“Pocatello”: My FT Review
The Financial Times has posted my review: ‘Give credit to Playwrights Horizons: in the midst of the holiday season, with joy blaring relentlessly from every shop and doorway, this invaluable off-Broadway theatre presents a play in which the sound system is cracked, the music is bland rock and country, and the message is almost unrelieved despair. Welcome to “Pocatello,” Samuel D. Hunter’s well-constructed yet dispiriting study of 10 people struggling with life’s basics. Their anxieties are not small ones. Eddie, given a sensitive portrayal by T.R. Knight, manages an Italian-themed restaurant in Pocatello, Idaho, where this 100-minute evening, directed by Davis McCallum, takes place. Corporate powers-that-be have decided to shutter the emporium, and Eddie has not yet mustered the resolve to inform his employees.
Those workers are a motley crew. Max is a convicted felon who can’t quite kick a meth habit; Isabelle, the only nearly sane character, goes with the flow; Troy, whose father suffers from dementia, battles with his wife, Tammy; and Becky, their 17-year-old daughter, can barely eat for fear of the pesticides and brutal slaughtering practices.
In his previous, acclaimed play, “The Whale,” Hunter created a central character who weighed more than 500 pounds but whose despair was touching in its extremity. In Pocatello, Eddie elicits less empathy. His father died when he was 13 and his mother, Doris, and older brother, Nick, are mini-monsters of self-absorption.
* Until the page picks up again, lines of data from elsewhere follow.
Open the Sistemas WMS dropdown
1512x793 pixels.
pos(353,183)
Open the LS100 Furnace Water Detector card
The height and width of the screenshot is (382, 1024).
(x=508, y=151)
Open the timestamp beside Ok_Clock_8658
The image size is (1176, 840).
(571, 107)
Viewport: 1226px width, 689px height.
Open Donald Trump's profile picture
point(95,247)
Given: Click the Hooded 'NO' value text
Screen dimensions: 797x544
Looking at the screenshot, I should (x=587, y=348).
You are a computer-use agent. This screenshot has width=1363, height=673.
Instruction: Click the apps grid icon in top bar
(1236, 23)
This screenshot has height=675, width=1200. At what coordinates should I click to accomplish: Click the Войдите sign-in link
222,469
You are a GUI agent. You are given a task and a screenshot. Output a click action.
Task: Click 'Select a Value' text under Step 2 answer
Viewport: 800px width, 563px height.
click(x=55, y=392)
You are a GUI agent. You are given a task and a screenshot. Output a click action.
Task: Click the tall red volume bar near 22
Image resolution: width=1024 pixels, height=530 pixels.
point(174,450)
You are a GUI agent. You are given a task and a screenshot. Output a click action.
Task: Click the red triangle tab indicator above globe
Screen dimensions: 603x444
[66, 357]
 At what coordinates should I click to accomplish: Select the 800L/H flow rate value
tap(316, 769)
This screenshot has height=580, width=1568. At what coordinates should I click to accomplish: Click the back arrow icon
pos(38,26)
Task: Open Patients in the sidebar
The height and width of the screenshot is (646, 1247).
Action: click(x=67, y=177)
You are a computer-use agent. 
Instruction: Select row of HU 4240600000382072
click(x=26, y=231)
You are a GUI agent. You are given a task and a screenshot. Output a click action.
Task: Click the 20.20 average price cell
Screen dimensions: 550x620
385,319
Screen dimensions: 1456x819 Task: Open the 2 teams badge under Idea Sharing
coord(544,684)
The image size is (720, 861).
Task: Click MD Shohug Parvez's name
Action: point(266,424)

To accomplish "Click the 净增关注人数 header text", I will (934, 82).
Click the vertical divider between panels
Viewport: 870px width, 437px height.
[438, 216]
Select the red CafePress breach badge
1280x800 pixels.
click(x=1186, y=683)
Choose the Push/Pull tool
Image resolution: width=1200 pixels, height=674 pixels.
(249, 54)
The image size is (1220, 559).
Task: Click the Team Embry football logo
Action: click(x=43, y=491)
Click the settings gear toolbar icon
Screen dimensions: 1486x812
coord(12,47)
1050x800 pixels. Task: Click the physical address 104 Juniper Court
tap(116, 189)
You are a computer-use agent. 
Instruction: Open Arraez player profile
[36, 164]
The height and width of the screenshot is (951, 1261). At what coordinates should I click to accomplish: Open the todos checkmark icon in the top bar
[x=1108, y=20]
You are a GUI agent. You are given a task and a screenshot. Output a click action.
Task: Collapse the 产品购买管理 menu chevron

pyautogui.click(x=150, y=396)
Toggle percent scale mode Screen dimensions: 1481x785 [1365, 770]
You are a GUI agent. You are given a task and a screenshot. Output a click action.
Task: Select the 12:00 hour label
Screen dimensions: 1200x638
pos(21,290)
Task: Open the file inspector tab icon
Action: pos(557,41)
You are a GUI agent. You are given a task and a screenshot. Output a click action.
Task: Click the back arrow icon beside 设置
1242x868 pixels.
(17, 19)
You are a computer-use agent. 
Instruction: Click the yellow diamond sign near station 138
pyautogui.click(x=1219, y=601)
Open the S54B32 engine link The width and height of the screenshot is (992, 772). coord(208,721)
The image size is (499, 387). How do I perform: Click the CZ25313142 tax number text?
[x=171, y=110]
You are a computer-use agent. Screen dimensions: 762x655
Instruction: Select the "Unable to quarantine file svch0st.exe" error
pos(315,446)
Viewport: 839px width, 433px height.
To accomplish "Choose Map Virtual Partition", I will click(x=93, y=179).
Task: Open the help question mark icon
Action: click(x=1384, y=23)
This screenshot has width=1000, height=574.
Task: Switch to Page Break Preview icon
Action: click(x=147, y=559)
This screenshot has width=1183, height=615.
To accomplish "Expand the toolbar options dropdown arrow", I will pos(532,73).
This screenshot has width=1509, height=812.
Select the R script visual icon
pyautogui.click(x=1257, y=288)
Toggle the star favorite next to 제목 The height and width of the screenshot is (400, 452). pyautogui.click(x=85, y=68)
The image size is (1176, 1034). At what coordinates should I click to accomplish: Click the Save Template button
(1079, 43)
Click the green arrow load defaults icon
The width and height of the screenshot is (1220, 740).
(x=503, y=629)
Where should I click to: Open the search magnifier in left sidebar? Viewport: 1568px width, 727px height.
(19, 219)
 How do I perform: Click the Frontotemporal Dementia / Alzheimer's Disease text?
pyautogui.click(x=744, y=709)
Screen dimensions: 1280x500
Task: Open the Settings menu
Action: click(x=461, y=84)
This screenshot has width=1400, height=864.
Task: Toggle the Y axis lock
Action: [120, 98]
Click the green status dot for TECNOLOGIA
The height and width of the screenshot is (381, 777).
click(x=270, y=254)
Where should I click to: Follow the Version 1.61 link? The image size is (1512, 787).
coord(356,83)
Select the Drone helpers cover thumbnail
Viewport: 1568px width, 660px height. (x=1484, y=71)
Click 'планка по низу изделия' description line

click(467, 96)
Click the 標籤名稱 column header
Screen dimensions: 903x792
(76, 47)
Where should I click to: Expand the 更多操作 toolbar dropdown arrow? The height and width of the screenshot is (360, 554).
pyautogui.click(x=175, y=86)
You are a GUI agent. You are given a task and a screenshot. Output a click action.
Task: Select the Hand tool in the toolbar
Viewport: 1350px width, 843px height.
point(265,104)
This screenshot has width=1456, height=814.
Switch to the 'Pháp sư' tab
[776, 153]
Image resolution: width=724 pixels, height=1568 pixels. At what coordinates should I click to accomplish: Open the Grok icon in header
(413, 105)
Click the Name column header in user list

But Eddie’s indecisiveness and willingness to be pushed around make him more annoying than affecting.
Eddie’s family has been in “Pocatello” for many generations. He stays in his dead-end town out of a desire to stay true to his roots and out of a yearning for long-lost family cohesion. Hunter’s larger theme — that brands such as Walmart and Starbucks have sapped the soul out of cities — is powerful yet has been well tilled by American writers for decades.
What makes “Pocatello” reasonably compelling are the actors — Leah Karpel is a grimly humorous Becky and Cameron Scoggins a charmingly hopped-up Max — and the skill with which Hunter weaves so many wounded souls in and out of the story.